Childhood & Early Life
John Vliet Lindsay was born on November 24, 1921, in West End Avenue, New York, in a well to do family of George Nelson Lindsay and Florence Eleanor Vliet. His father was an investment banker and a lawyer.
He studied in ‘Buckley School’ and also in ‘St. Paul’s School’. In 1944, he completed his BA from ‘Yale University’.
After earning his bachelor’s degree, he joined the ‘United States Navy Reserve’ and rendered his service as a gunner during World War II. He became a lieutenant and earned five battle stars. He was discharged from service in 1946.
He earned his LLB from ‘Yale Law School’ in 1948 and after a year he returned to New York and joined the bar. He was appointed in the law firm ‘Webster Sheffield Fleischmann Hitchcock & Christie’. After four years he became a partner of the firm.
Continue Reading Below
Career
He served the ‘Youth for Eisenhower’ club as one of its founders in 1951.
In 1952, he became the President of ‘New Young Republican’ club.
In 1955, he was appointed as executive assistant of attorney general Herbert Brownell in the justice department where he looked after civil liberty cases including the ‘Civil Rights Act’ of 1957.
In 1958, after winning the Republican primary, he was elected to Congress to represent ‘Silk Stocking’ district in Upper East Side, Manhattan.
He advocated for federal support of Medicare and education and favoured for setting up of ‘National Foundation for the Arts and Humanities’ and ‘Department of Urban Affairs’. As one of the prominent members of moderate and liberal group of Republicans, he gave his vote for the ‘Civil Rights Act’ of 1964.
In 1965, John Vliet Lindsay became the Republican Mayor of New York with the aid of the Liberal Party.
On January 1, 1966, his first day as mayor, the ‘Transport Workers Union of America’ called a transit strike across the city. He wanted to settle the terms of the strike along with other issues including increased welfare costs. In this pursuit, he lobbied for higher water rates for residents, new municipal income tax and a commuter tax for non-resident working public in the ‘New York State Legislature’.
In 1968, he decentralized three local schools giving them full autonomy. The move proved disastrous as many teachers working in Ocean Hill-Brownville were dismissed from schools that attempted decentralization.
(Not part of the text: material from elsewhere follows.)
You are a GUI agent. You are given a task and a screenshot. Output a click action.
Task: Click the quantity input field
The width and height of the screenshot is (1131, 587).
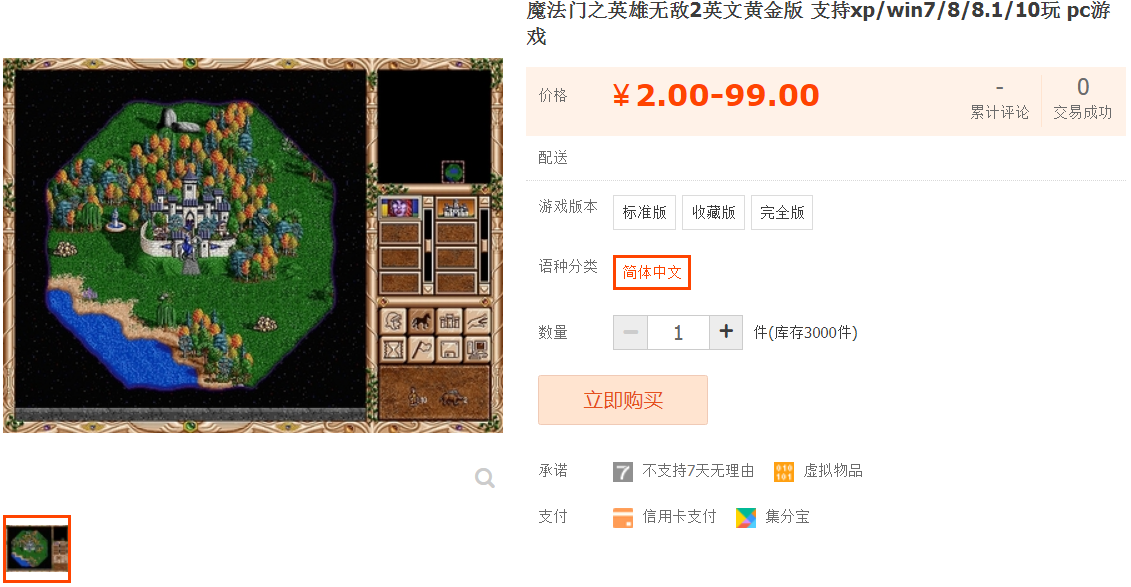coord(678,332)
As a result the ‘Union Federation of Teachers’ called strike which was followed by protracted city-wide teacher’s strike that went on over seven months. Tingled with racial overtones, the incident initiated strain between Jews and blacks that prevailed for years.
A three day Broadway strike and a sanitation strike for nine days in 1968 left New York in a mess. The city was flooded in a sea of garbage. He later called this phase period as "the worst of my public life”.
Continue Reading Below
He served the ‘Kerner Commission’, the National Advisory Commission on Civil Disorders.
On February 10, 1969, there were fourteen casualties and sixty-eight injuries in New York as the city was covered with fifteen inches of snow. Lindsay was criticised for his partial treatment towards Manhattan at the cost of other boroughs and was publicly booed. As a mayor he became infamous for his indifferent attitude towards the middle class and the poor.
In 1969, he lost the Republican mayoral primary to John J. Marchi, a state Senator. He then became a mayoral nominee of the ‘New York Liberal Party’ and won the election with a higher margin of votes compared to 1965.
On May 8, 1970, another riot erupted in New York when around two hundred construction workers, organised by ‘New York State AFL-CIO’ labour federation, attacked about a thousand students. The students from high school and college were protesting American invasion of Cambodia, Vietnam War and Kent State shootings. Although few investment analysts, bankers and attorneys of the area came out to protect the students, the police remained an onlooker.
The incident was followed by two more protests by thousands of workers on May 11 and May 16, 1970. While John Vliet Lindsay criticised the police, he was tagged as ‘traitor’ and ‘the red mayor’ by the protesters.
Lindsay set up the ‘Knapp Commission’ in April 1970 after Frank Serpico, a NYPD patrolman claimed in ‘The New York Times’ about widespread police corruption. While the preliminary reports of the commission were out by August 1972, its recommendations were issued on December 27 that year.
In 1971, he switched from the Republican Party to the Democratic Party. In 1972 he was unsuccessful in bidding for the Democratic presidential nomination.
In his later life he returned to his legal profession and remained a regular guest host of ‘Good Morning America’ conducted by ‘ABC’.
In an attempt to come back in politics, he made an unsuccessful bid from New York for Democratic senator nomination in 1980.
He was the chairman of ‘Lincoln Center Theatre’ and a member of the board of ‘Association for a Better New York’.
His health started deteriorating and in 1988 he underwent open heart surgery. Without any health insurance his wealth eventually depleted with rising medical bills. In 1995, Mayor Rudolph Giuliani inducted him as special counsel to the New York City Commission for the United Nations for making him eligible to get municipal health insurance coverage.